Artist, architect and pioneer Ramses Wissa Wasef is one of Egypt’s leading humanists. He came from a family dedicated to the patronage of the arts. His father was a nationalist at a time of turmoil for Egypt under British rule, and Wassef was drawn heavily into the beauty of old Cairo and the architecture of its medieval times.

To mark his centennial, the Tarek Waly Centre has joined forces with the Supreme Council of Culture and the American University in Cairo’s rare books library to celebrate the artist’s life, through an exhibition that will be held at the palace of the arts, part of the Cairo Opera House complex.

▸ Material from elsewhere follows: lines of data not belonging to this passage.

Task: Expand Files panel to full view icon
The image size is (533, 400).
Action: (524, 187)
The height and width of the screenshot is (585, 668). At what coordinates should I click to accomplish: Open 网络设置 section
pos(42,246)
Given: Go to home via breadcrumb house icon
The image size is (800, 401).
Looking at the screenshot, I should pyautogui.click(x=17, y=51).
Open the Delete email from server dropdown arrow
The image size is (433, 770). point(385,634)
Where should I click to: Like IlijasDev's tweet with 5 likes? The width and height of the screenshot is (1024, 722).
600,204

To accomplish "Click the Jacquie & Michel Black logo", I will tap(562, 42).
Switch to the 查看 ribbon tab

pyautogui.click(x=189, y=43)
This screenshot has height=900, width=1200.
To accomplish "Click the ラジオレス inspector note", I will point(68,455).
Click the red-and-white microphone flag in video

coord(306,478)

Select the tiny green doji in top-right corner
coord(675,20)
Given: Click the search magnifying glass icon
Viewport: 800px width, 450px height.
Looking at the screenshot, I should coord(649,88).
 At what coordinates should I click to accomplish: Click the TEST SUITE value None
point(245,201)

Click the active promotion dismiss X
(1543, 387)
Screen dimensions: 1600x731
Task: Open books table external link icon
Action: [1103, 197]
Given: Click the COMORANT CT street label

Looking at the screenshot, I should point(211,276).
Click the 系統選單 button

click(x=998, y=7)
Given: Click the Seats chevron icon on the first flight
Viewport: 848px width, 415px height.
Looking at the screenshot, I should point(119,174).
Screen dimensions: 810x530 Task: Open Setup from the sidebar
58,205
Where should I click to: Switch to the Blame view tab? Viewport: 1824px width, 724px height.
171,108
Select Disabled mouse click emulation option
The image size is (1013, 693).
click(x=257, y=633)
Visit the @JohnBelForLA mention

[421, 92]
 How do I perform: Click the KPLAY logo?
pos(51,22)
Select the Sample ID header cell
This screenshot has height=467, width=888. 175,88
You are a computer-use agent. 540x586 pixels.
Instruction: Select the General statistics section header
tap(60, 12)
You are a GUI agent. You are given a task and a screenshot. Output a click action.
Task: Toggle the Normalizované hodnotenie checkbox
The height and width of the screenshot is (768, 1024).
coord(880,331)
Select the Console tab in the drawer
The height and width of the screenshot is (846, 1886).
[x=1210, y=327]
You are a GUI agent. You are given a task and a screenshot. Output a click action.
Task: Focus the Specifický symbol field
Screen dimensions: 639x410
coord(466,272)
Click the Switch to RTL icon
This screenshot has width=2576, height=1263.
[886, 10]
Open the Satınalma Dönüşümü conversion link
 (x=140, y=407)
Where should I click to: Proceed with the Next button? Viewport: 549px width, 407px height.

The exhibition hopes to bring attention to both Wassef’s work and his life. In addition to showcasing works that are in the AUC’s rare books library, the exhibition will also screen a 25-minute documentary film that features the lives of those touched by Wassef. The film is titled Ayub Al-Haraneya and is directed by both Tarek Waly and Omnia Khalil.

The Tarek Waly Centre for architecture and heritage is naturally interested in Wassef’s work and they describe their own vision as including “cultural continuity” and holding it vital to architectural and urban practices. For the Waly Center, culture is given a prominent role in architecture and its passing from generation to generation.

This vision compliments Wassef’s work beautifully, and the artist famously drew inspiration from the ability of craftsmen to create beauty from their heritage and their own local character. Admiring and promoting Egyptian local work, Wassef drew attention to these practices.

Somewhat of an aesthete, he stressed beauty of form in everything he admired and created. Wassef also famously criticised modern society and its focus on adhering to certain norms and frameworks in art. He spoke of the importance of individualism in art and of the place of art as a universal value and a universal language of communication.

In 1952, he founded, along with his wife Sophie, the Ramses Wissa Wassef Art Centre compound near Giza, to train local craftsmen. The centre has trained generations upon generations of weavers and other craftsmen and continues to operate to this day. Wassef taught architecture and art at the College of Fine Arts in Cairo and chaired the department of architecture until his death in 1974.

The exhibition will be inaugurated on 1 November, and will run to 11 November, with the screening of the documentary film and a series of talks organised by the Tarek Waly Centre.